Bitcoin Records Worst Monthly Drop Since 2018 as Whales Trigger $4.6B Sell-Off

Bitcoin ended November bruised and battered, plunging 17.49% in its steepest monthly fall since the devastating 2018 bear market. Data from CoinGlass reveals that November also became Bitcoin’s second-worst month of 2025, narrowly surpassing February’s 17.39% decline.

What began as a cautiously optimistic month near $110,000 quickly collapsed into a deep correction. BTC tumbled to almost $80,000, its lowest point in seven months, before a short-lived recovery above $90,000. The relief didn’t last, by Sunday, Bitcoin slid again to around $86,000, losing 5% in just three hours.

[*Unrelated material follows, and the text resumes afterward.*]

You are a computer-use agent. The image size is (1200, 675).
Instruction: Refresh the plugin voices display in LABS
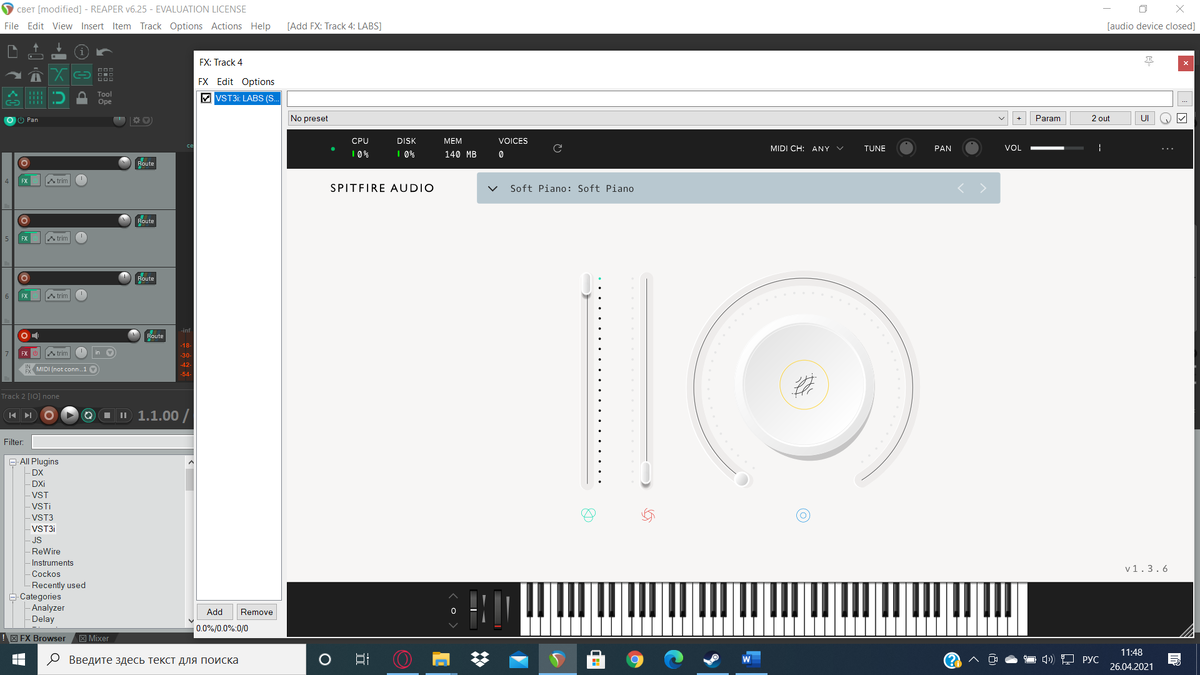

ETF Outflows and Macro Chaos Fuel the Bloodbath

The month opened with post-halving optimism and talk of institutional inflows, but momentum evaporated quickly. By mid-November, U.S. spot Bitcoin ETFs were drowning in redemptions, recording $3.48 billion in outflows, their second-worst month since launching in 2024.

BlackRock’s iShares Bitcoin Trust suffered billions in withdrawals as institutional players de-risked. Short-term holders also took heavy losses, with 10,200 BTC wiped out in a single session.

Global macro factors piled on:

  • Donald Trump’s expanded tariffs on China (effective October 10) sparked global risk aversion.
  • A historic U.S. government shutdown tightened liquidity across markets.
  • Jerome Powell’s lukewarm rate-cut comments and ongoing quantitative tightening drained capital from risky assets, including crypto.
  • Even gold outperformed Bitcoin, highlighting a flight to safety.

Whale Sell-Off Creates a Shockwave

The biggest blow came from whales, wallets holding over 10,000 BTC, executing their heaviest liquidation of the year.

Key whale activity in November:

  • 50,000+ BTC sold in one week ($4.6 billion).
  • Long-term holders have shed $43 billion since July.
  • OG Bitcoin whale Owen Gunden transferred 2,400 BTC ($237 million) to Kraken in one go.
  • A Satoshi-era wallet moved a 15-year-old stash worth $1.5 billion to exchanges.

These moves intensified market panic, triggering cascading margin calls, liquidations, and $870 million in ETF redemptions in a single day.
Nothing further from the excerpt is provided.